También él se incorporó para, apoyando ambos puños en el escritorio, inclinarse hacia su hermanastra más sinuoso que una serpiente. La Dama Oscura, que se había detenido atenta a su reacción, sintió un escalofrío.
—¡El mundo nada me importa! —exclamó el hechicero—. Podría someterlo a mi yugo mañana mismo si me apeteciera, pero no es eso lo que ambiciono.
—No te interesa gobernar Krynn —farfulló ella a guisa de constatación, con acento sarcástico y encogiéndose de hombros—. En ese caso, sólo queda…
No concluyó. Casi se mordió la lengua cuando sus ojos se cruzaron con los de Raistlin, reveladores al fin de sus más secretos deseos. En las sombras de la habitación, las llamas anaranjadas que danzaban en las cuencas oculares del caballero espectral lanzaron destellos más vivos que el fuego.
—Se ha hecho la luz en tu mente —comentó el mago y, satisfecho, se sentó de nuevo—. La Hija Venerable de Paladine reviste una importancia capital en mis planes, como sin duda entenderás. Es el destino quien la trajo hasta mí en el momento en que mi viaje empezaba a tomar cuerpo en mi imaginación.
Kitiara no atinaba sino a contemplarlo aturdida, muda. Al cabo de un rato, no obstante, recobró el habla e indagó:
—¿Cómo sabes que te seguirá? ¡No le habrás contado la verdad!
—Tan sólo lo suficiente para plantar la semilla en su pecho. —Raistlin sonrió al evocar su encuentro, a la vez que se reclinaba en el asiento y se llevaba dos dedos a los labios—. No pecaré de inmodestia si digo que mi representación fue una de las más espléndidas de mi vida.

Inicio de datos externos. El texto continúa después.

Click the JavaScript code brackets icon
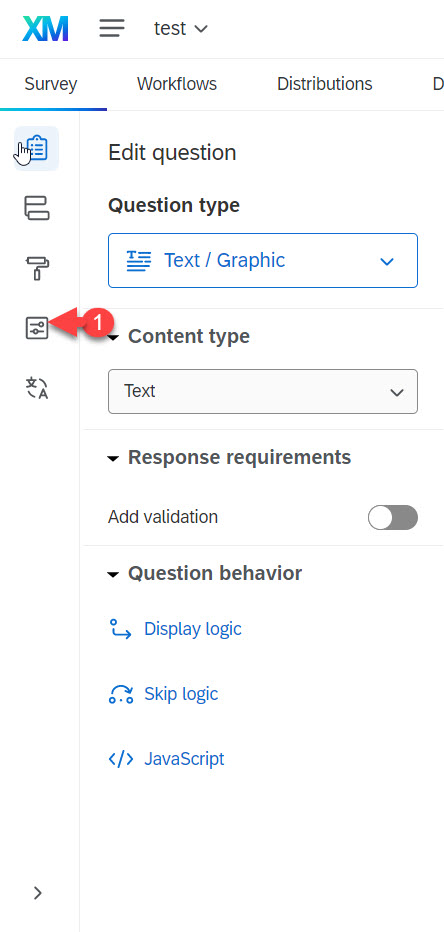The height and width of the screenshot is (932, 444). point(121,759)
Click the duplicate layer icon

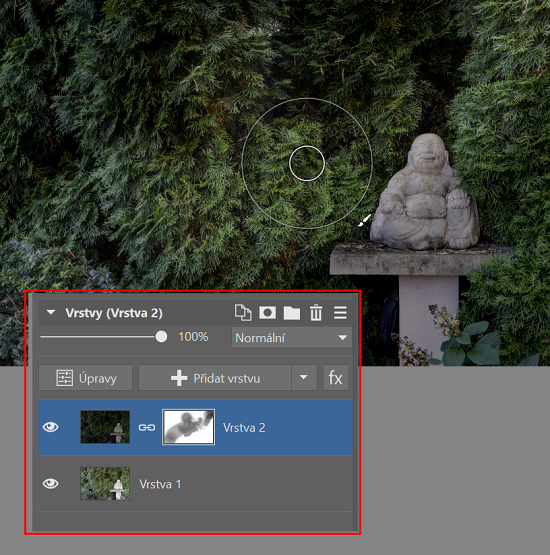coord(243,313)
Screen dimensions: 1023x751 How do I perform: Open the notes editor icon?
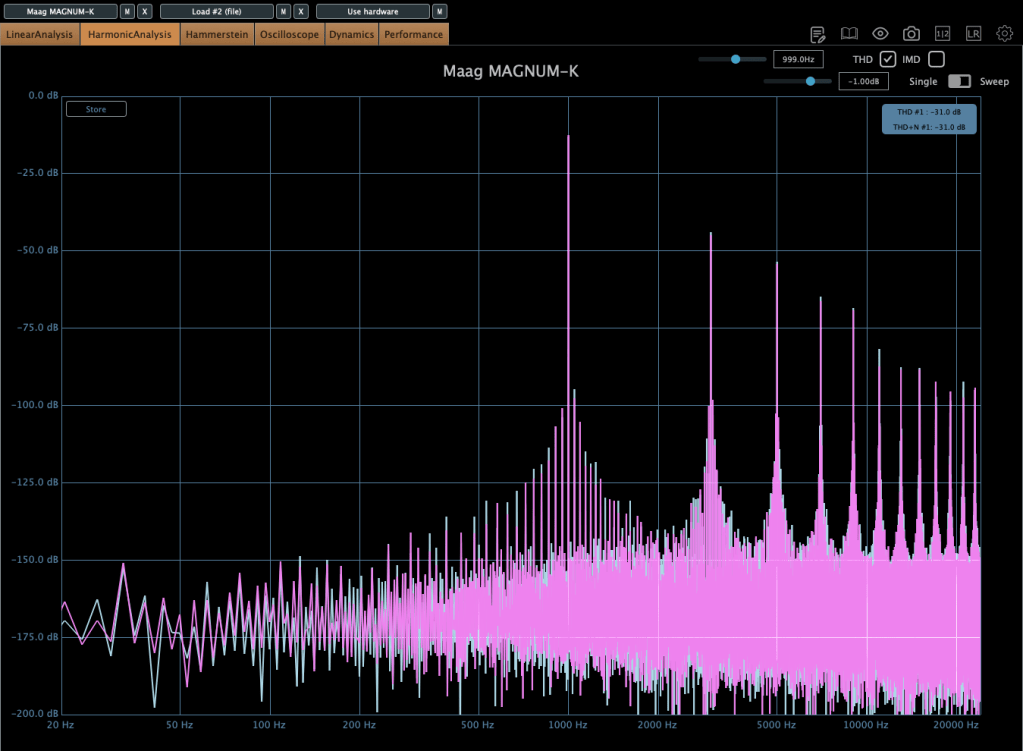(x=818, y=34)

Hablé a regañadientes, impelido por su bondad y pureza y, al surgir las sílabas entre titubeos y esputos sanguinolentos, ella pasó a pertenecerme. Sus sentimientos caritativos la arrastraron hasta perderla. Vendrá —aseveró, regresando con sobresalto al presente—. Y también aparecerá ese bufón que tenemos por hermano. Me servirá de manera irracional, atolondrada, pero así es como actúa siempre.
Kitiara extendió la mano sobre sus sienes, donde la sangre latía con violencia. El responsable no era ya el vino —había recobrado la sobriedad—, sino un sentimiento de furia y desánimo.

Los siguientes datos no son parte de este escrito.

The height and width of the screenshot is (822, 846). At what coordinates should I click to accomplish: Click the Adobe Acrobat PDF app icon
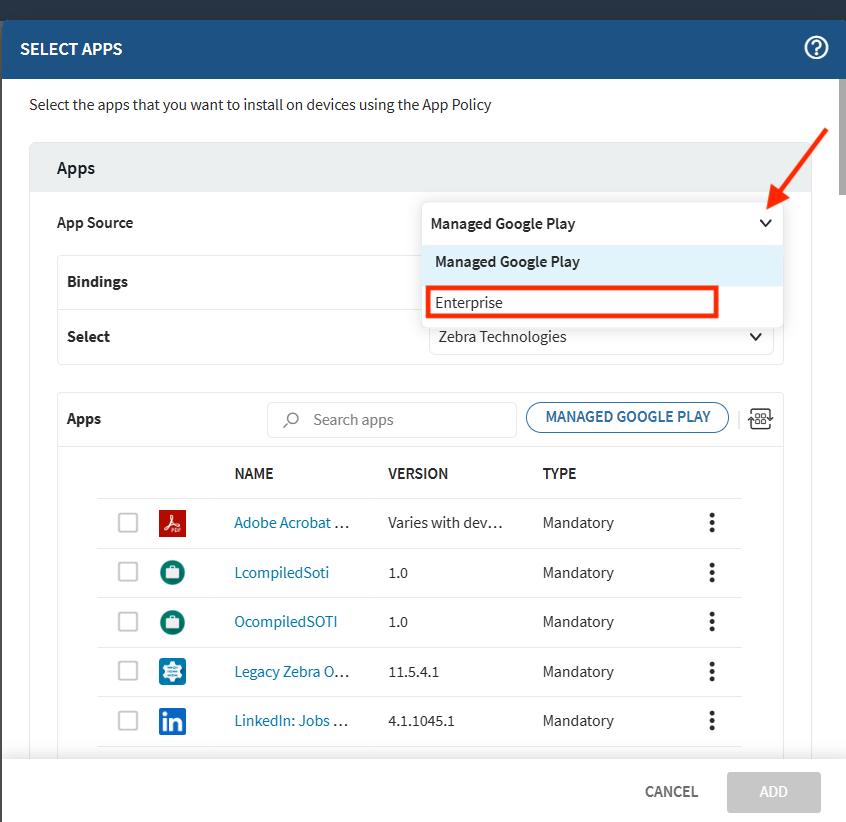(172, 523)
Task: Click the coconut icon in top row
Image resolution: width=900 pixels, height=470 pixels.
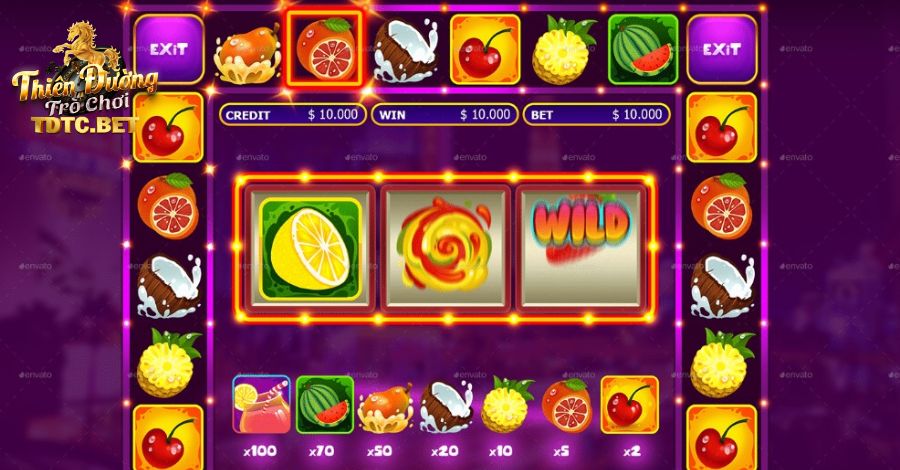Action: [405, 51]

«¡Podría ayudarme! Es tan poderoso como se rumorea, o incluso más. ¿Por qué se habrá vuelto loco?», pensó fuera de sí.
De pronto, una voz que no había invitado resonó en los pliegues de su cerebro: «¿Y si su juicio se mantuviera intacto? ¿Y si su resolución de seguir hasta el final fuera lúcida e irrevocable?».
La dama pasó revista al plan del mago fríamente, enfocándolo desde todos los ángulos. Sus conclusiones la espantaron. Nunca saldría victorioso y, lo que era peor, existía la posibilidad de que la precipitase a ella al abismo.
Estas ideas se sucedieron en fugaces secuencias, sin que ninguna se reflejara en el rostro de la dignataria. Por el contrario, su sonrisa asumió un raro embrujo, un ambiguo encanto que en su día hizo que muchos de sus enamorados muriesen invocándola.
Quizás era éste el objeto de las meditaciones de Raistlin cuando le propuso, con ojos escrutadores:
—Vamos, hermana, únete por una vez al vencedor.
La convicción de Kitiara se agitó, a punto de desmoronarse. ¡Si se cumplían los designios de Raistlin sería glorioso! Krynn caería en sus manos, y tan halagüeña perspectiva la obligó casi a ceder.
Miró al mago. Veintiocho años atrás era un recién nacido débil y enfermizo, la triste contrafigura de su robusto gemelo.
—Dejadle morir o su existencia será un infierno —les recomendó la comadrona. Kit era entonces una adolescente, y se horrorizó al ver que su madre consentía entre sollozos.
Rehusó acatar tan cruel consejo. Algo que bullía en su interior la impulsó a enfrentarse a todos. ¡El niño viviría! Viviría porque ella así lo quería, y no aceptaría una negativa.
—La primera batalla que libré —solía contar orgullosa a los otros lugareños— fue una guerra encarnizada contra los dioses. ¡Y vencí!